Monitoring of chemical and enzymatic hydrolysis of water‐soluble proteins using flow‐injection analysis with fluorescence detection and an aqueous eluant containing 2‐p‐toluidinylnaphthalene‐6‐sulfonate as the fluorescent probe

The exposed hydrophobicity of proteins, which is due to the hydrophobic regions located on their surfaces, enhances the fluorescence intensity of the probe 2‐p‐toluidinylnaphthalene‐6‐sulfonate (2,6‐TNS) by the formation of a complex. During the hydrolysis of a protein, the average exposed hydrophobicity of the substrate continuously changes with incubation time, and these changes are immediately reflected by a corresponding change in the fluorescence intensity of the 2,6‐TNS/substrate complex. Therefore, 2,6‐TNS seems to be a good probe to monitor the course of the depolymerization processes of proteins. In this work, bovine serum albumin and α‐casein have been hydrolyzed both chemically and enzymatically, and the course of the reactions is monitored by using flow‐injection analysis (FIA) with fluorescence detection and a buffered aqueous eluant containing 2,6‐TNS as the fluorescent probe.
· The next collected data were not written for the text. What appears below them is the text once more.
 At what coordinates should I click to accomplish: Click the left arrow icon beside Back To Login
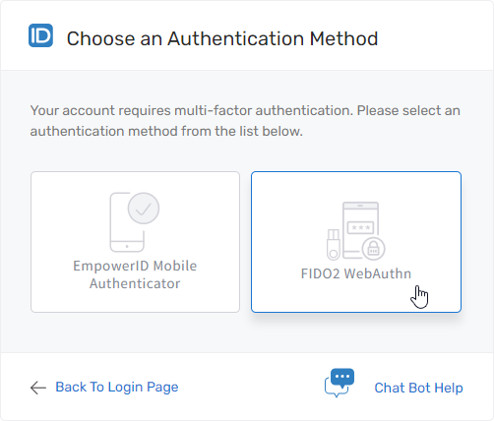point(38,388)
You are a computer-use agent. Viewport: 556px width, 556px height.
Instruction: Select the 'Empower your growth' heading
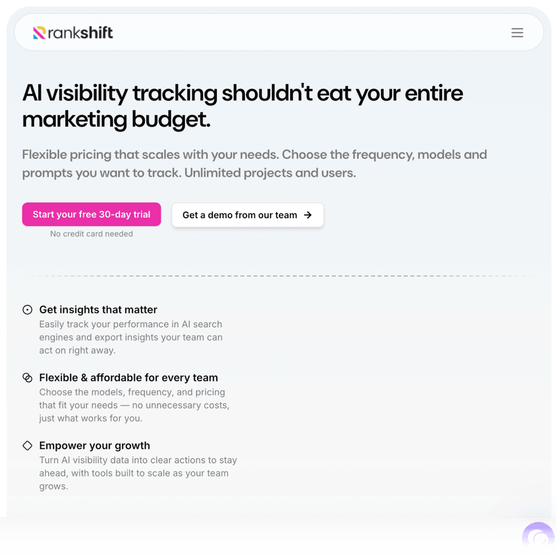[x=95, y=445]
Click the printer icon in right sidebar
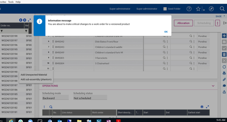The height and width of the screenshot is (122, 227). [224, 73]
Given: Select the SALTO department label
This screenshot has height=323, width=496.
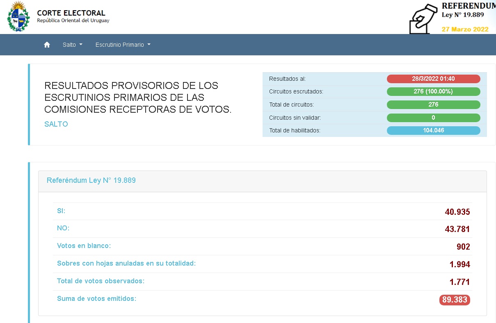Looking at the screenshot, I should [x=56, y=124].
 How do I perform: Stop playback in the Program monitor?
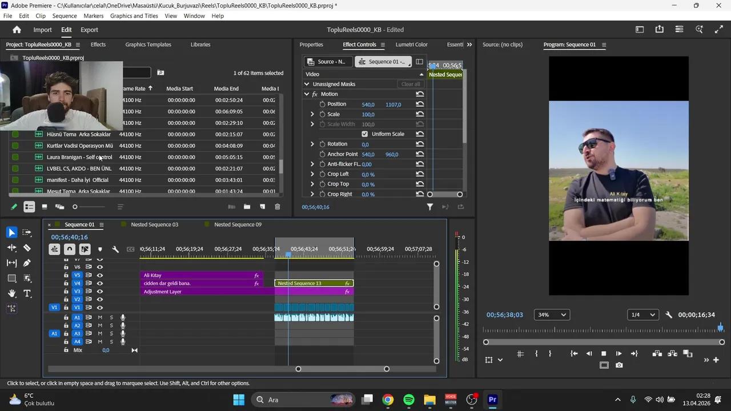pyautogui.click(x=604, y=354)
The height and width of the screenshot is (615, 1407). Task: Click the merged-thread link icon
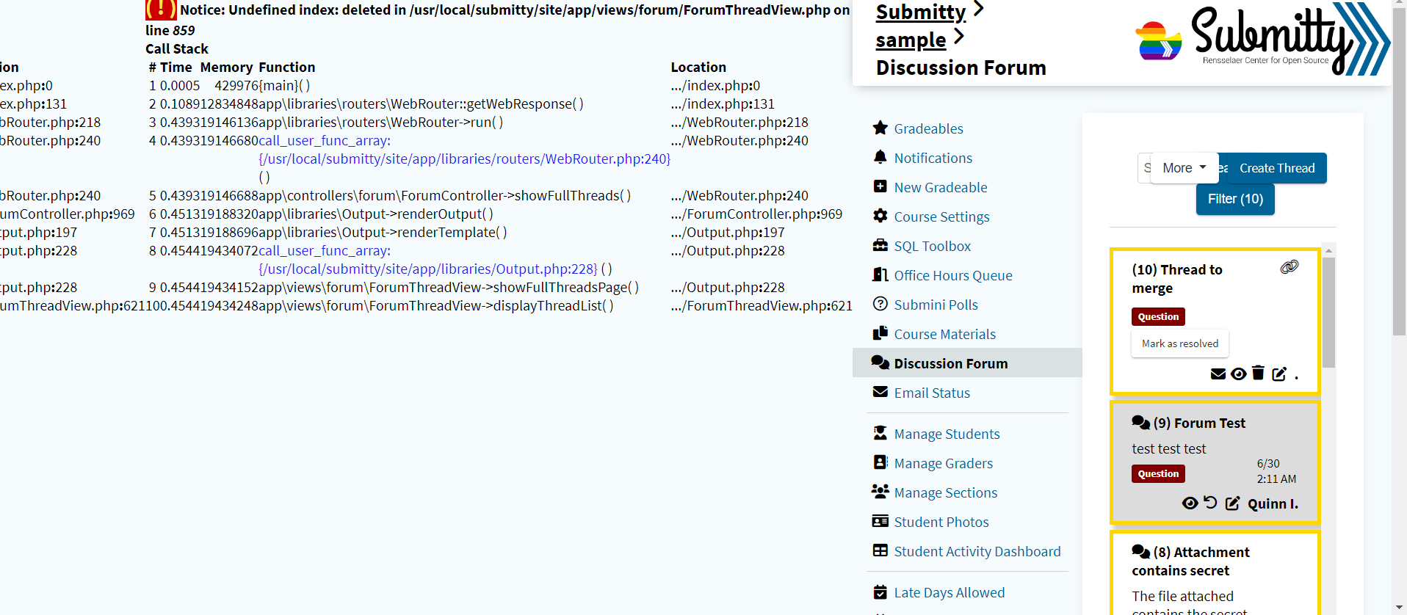click(1289, 267)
Results indicate that the time evolution of the fluorescence intensity of the 2,6‐TNS/substrate complex can be correlated with the initial concentration of the parent protein, in mass per unit volume, the hydrolytic activity added, and the time evolution of the mean chain length of the substrate. In addition, because the time elapsed between injection of the sample into the FIA system and measurement of the corresponding fluorescence intensity is only a few seconds, this methodology could be a useful tool for on‐line monitoring of processes for the production of protein hydrolysates. © 2002 Wiley Periodicals, Inc. Biotechnol Bioeng 78: 829–833, 2002.